▶ [DIRECTIONS FOR THIS TASK] A word-for-word copy of the records below is required.

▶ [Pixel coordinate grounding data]
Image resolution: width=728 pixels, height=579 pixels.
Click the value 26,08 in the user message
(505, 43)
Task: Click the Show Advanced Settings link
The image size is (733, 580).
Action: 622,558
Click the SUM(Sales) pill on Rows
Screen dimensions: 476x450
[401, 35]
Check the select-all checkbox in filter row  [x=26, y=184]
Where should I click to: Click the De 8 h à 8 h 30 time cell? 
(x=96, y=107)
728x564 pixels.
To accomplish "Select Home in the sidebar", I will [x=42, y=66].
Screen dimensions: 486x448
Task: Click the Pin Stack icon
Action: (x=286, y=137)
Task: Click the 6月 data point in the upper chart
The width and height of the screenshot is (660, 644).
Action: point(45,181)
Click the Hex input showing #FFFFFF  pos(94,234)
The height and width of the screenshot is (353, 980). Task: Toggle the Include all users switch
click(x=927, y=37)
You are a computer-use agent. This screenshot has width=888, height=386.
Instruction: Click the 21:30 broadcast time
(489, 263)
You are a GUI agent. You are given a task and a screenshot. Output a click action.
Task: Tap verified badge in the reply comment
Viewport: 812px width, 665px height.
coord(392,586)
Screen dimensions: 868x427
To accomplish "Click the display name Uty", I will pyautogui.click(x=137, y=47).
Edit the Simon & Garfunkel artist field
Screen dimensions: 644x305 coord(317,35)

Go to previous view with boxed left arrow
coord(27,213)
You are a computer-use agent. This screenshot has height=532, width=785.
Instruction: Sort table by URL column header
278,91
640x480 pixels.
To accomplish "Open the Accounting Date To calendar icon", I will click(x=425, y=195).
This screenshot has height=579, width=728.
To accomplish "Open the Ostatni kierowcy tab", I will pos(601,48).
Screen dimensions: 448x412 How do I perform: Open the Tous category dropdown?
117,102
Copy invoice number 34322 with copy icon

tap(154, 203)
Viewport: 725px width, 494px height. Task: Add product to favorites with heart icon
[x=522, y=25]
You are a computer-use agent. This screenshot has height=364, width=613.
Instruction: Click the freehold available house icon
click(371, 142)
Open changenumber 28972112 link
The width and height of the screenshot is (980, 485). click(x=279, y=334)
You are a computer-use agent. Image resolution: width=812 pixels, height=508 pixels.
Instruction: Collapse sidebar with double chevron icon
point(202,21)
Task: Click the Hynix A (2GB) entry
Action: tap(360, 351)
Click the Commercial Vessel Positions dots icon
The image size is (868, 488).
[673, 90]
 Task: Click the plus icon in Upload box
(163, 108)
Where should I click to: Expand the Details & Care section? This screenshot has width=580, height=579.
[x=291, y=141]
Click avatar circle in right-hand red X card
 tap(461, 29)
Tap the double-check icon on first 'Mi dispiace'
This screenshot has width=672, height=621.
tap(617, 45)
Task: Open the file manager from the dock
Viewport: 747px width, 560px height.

▶ [RESPONSE BELOW]
Image resolution: width=728 pixels, height=579 pixels.
Click the value 26,08 in the user message
(505, 43)
Task: Click the Show Advanced Settings link
The image size is (733, 580).
Action: 622,558
Click the SUM(Sales) pill on Rows
Screen dimensions: 476x450
[401, 35]
Check the select-all checkbox in filter row  [x=26, y=184]
Where should I click to: Click the De 8 h à 8 h 30 time cell? 
(x=96, y=107)
728x564 pixels.
To accomplish "Select Home in the sidebar", I will [x=42, y=66].
Screen dimensions: 486x448
Task: Click the Pin Stack icon
Action: (x=286, y=137)
Task: Click the 6月 data point in the upper chart
The width and height of the screenshot is (660, 644).
Action: point(45,181)
Click the Hex input showing #FFFFFF  pos(94,234)
The height and width of the screenshot is (353, 980). Task: Toggle the Include all users switch
click(x=927, y=37)
You are a computer-use agent. This screenshot has width=888, height=386.
Instruction: Click the 21:30 broadcast time
(489, 263)
You are a GUI agent. You are given a task and a screenshot. Output a click action.
Task: Tap verified badge in the reply comment
Viewport: 812px width, 665px height.
coord(392,586)
Screen dimensions: 868x427
To accomplish "Click the display name Uty", I will pyautogui.click(x=137, y=47).
Edit the Simon & Garfunkel artist field
Screen dimensions: 644x305 coord(317,35)

Go to previous view with boxed left arrow
coord(27,213)
You are a computer-use agent. This screenshot has height=532, width=785.
Instruction: Sort table by URL column header
278,91
640x480 pixels.
To accomplish "Open the Accounting Date To calendar icon", I will click(x=425, y=195).
This screenshot has height=579, width=728.
To accomplish "Open the Ostatni kierowcy tab", I will pos(601,48).
Screen dimensions: 448x412 How do I perform: Open the Tous category dropdown?
117,102
Copy invoice number 34322 with copy icon

tap(154, 203)
Viewport: 725px width, 494px height. Task: Add product to favorites with heart icon
[x=522, y=25]
You are a computer-use agent. This screenshot has height=364, width=613.
Instruction: Click the freehold available house icon
click(371, 142)
Open changenumber 28972112 link
The width and height of the screenshot is (980, 485). click(x=279, y=334)
You are a computer-use agent. Image resolution: width=812 pixels, height=508 pixels.
Instruction: Collapse sidebar with double chevron icon
point(202,21)
Task: Click the Hynix A (2GB) entry
Action: tap(360, 351)
Click the Commercial Vessel Positions dots icon
The image size is (868, 488).
[673, 90]
 Task: Click the plus icon in Upload box
(163, 108)
Where should I click to: Expand the Details & Care section? This screenshot has width=580, height=579.
[x=291, y=141]
Click avatar circle in right-hand red X card
 tap(461, 29)
Tap the double-check icon on first 'Mi dispiace'
This screenshot has width=672, height=621.
tap(617, 45)
Task: Open the file manager from the dock
Viewport: 747px width, 560px height.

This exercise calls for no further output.